Il promittente alienante non restituisce la caparra ricevuta dal promissario acquirente. Inadempimento e non appropriazione indebita. (Cass. Pen., Sez. II, sent. n. 15815 del 29 marzo 2017)

La mancata restituzione della caparra ricevuta contestualmente alla stipulazione del contratto preliminare poi risolto non integra il reato di appropriazione indebita, difettando il requisito dell'altruità della res. La somma di denaro consegnata a titolo di caparra/acconto, diventa di proprietà di chi la riceve, il quale, pertanto, ne può liberamente disporre.
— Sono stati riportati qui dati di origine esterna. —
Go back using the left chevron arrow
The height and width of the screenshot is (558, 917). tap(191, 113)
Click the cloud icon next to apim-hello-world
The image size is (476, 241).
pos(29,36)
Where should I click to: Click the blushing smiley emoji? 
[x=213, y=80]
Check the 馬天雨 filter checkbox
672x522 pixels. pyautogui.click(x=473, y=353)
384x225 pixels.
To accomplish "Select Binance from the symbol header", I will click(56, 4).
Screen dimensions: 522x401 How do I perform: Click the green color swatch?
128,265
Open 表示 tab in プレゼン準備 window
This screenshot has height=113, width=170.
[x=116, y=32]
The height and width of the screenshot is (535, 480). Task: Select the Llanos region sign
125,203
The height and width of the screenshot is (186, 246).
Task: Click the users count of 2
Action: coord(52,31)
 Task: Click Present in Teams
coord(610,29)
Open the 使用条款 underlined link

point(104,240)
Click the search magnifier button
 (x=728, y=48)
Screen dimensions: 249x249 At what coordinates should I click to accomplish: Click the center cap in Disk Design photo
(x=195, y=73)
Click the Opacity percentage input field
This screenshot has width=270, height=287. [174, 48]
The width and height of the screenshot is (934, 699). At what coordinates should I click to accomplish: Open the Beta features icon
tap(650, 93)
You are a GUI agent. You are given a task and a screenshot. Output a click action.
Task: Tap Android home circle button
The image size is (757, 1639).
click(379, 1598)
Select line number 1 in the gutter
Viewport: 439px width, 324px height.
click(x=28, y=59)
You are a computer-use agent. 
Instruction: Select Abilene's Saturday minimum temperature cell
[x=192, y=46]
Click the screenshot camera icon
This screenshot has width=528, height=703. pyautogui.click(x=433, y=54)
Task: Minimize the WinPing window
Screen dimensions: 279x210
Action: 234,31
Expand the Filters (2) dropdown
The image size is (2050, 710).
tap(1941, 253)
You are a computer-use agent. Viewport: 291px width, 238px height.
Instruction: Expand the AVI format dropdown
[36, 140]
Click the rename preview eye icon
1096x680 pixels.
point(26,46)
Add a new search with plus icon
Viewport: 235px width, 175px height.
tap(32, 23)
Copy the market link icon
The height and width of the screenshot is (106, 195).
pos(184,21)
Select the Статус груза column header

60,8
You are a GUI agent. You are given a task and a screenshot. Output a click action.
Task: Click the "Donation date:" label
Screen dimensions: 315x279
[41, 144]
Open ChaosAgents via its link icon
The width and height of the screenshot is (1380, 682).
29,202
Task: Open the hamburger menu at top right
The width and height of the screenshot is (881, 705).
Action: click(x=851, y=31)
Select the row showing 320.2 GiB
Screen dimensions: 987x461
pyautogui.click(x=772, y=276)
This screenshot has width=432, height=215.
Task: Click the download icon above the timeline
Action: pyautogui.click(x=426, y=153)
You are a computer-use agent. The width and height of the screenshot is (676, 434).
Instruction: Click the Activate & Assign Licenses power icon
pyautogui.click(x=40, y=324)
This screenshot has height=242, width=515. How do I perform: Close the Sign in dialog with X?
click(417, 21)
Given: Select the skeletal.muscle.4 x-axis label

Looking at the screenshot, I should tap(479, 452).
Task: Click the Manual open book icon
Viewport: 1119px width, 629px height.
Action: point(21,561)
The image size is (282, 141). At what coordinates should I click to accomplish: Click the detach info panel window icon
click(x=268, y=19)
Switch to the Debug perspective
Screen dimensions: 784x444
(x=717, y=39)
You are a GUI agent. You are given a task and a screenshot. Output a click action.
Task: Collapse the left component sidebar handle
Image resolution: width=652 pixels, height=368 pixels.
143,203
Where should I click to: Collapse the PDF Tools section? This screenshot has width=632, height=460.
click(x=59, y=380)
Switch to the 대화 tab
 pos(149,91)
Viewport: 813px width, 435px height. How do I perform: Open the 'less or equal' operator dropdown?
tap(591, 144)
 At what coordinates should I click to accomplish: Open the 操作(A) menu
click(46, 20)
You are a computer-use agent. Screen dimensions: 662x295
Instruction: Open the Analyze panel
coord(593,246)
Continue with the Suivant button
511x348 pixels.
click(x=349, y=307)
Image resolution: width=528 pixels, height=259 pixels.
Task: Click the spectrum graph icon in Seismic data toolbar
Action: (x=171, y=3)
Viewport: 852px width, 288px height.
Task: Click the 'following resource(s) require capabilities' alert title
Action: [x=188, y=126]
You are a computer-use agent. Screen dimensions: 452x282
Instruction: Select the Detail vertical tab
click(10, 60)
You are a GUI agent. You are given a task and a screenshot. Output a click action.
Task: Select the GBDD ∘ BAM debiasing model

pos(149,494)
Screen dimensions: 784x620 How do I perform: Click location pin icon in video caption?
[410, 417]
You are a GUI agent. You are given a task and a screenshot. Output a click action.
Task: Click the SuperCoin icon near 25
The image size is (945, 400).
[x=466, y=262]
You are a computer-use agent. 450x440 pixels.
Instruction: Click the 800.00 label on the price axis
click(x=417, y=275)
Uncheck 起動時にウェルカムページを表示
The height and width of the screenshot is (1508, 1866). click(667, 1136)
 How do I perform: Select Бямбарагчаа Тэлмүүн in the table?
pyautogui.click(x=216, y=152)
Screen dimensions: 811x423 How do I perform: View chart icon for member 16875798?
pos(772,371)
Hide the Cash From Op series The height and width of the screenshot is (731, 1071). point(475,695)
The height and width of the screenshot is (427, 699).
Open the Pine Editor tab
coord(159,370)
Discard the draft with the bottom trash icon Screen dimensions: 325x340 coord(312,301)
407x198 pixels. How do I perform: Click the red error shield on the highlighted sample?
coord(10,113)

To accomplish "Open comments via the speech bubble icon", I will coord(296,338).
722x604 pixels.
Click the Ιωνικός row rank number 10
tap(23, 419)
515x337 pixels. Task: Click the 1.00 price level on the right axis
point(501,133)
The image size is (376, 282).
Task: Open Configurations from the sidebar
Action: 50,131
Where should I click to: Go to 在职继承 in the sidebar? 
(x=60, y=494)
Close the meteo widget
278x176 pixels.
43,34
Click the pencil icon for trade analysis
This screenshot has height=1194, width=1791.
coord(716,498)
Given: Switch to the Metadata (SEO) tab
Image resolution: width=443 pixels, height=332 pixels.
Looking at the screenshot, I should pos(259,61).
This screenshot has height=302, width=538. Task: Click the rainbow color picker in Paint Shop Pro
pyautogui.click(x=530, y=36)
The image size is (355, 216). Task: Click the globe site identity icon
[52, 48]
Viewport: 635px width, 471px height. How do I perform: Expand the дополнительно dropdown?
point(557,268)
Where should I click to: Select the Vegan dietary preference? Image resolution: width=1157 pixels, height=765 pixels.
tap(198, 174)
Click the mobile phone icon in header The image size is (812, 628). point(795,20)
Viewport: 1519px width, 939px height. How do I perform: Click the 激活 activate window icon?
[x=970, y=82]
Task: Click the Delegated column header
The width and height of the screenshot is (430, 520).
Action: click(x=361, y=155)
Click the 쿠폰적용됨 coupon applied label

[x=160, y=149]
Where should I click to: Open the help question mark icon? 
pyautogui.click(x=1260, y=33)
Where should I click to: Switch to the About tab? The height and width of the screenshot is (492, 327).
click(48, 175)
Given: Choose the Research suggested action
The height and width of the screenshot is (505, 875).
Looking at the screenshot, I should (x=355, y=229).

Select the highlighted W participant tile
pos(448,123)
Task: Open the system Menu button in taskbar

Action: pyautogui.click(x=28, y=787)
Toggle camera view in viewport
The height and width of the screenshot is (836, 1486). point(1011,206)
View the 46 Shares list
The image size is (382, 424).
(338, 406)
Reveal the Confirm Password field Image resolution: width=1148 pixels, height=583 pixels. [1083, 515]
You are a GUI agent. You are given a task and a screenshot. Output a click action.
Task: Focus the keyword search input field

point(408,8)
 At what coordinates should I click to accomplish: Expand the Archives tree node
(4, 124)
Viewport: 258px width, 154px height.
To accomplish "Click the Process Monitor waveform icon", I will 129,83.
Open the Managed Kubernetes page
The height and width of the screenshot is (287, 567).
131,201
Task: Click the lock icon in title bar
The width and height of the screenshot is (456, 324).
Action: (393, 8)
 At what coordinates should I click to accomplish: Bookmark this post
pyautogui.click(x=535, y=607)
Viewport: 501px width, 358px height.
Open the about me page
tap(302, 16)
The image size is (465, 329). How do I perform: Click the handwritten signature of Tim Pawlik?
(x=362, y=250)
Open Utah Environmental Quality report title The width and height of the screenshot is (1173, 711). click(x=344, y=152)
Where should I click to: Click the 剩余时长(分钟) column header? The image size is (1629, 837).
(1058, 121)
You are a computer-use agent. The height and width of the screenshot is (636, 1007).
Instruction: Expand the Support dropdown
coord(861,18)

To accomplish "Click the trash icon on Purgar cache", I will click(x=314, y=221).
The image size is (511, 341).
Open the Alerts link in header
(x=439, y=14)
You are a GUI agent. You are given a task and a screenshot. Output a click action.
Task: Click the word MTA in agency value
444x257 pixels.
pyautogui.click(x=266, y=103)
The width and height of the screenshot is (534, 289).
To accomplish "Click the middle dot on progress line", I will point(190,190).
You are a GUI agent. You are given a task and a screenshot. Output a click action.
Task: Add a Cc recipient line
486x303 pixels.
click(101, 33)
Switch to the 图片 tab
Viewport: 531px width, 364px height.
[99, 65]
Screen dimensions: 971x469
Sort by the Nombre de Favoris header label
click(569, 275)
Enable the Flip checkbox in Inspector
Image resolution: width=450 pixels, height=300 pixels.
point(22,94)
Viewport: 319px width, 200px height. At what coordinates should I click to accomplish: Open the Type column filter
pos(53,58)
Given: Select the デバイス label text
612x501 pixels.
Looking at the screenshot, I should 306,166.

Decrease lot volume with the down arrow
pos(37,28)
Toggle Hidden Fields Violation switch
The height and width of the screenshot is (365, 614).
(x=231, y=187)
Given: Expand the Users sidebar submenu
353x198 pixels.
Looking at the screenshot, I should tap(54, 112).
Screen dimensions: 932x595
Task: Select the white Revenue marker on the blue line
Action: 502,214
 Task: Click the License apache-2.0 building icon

Su tale soggetto grava così soltanto un obbligo civilistico che consiste, in caso di adempimento, nell'imputare quanto ricevuto alla prestazione, e, in caso di inadempimento, nel restituirlo in quantità doppia.

Commento

(di Daniele Minussi)
Il ragionamento sottostante alla formulazione dell'ipotesi di reato è suggestivo: colui che, pur essendovi tenuto, non restituisce la caparra, in tal modo si appropria del denaro altrui. Tuttavia basta condurre il ragionamento in maniera appena più approfondita per scoprirne l'intrinseca fallacia. Infatti il denaro o la cosa mobile di cui l'agente si appropria nella fattispecie di reato in considerazione, non devono mai essere entrati nel patrimonio di costui. In altre parole i beni di cui ci si appropria devono costantemente essere qualificati come di proprietà altrui e, ove alla scadenza del termine convenuto ovvero, una volta che fosse pervenuta la richiesta di restituzione da parte del titolare, non venissero restituiti, si può dire perfezionata la fattispecie delittuosa. Nel caso in esame la consegna della caparra ne segna il trasferimento della proprietà in capo al promittente alienante, il quale pertanto se ne appropria legittimamente a far tempo da tale momento, pur essendo obbligato a certe condizioni ad effettuarne la restituzione. Mero inadempimento ad una obbligazione, non reato.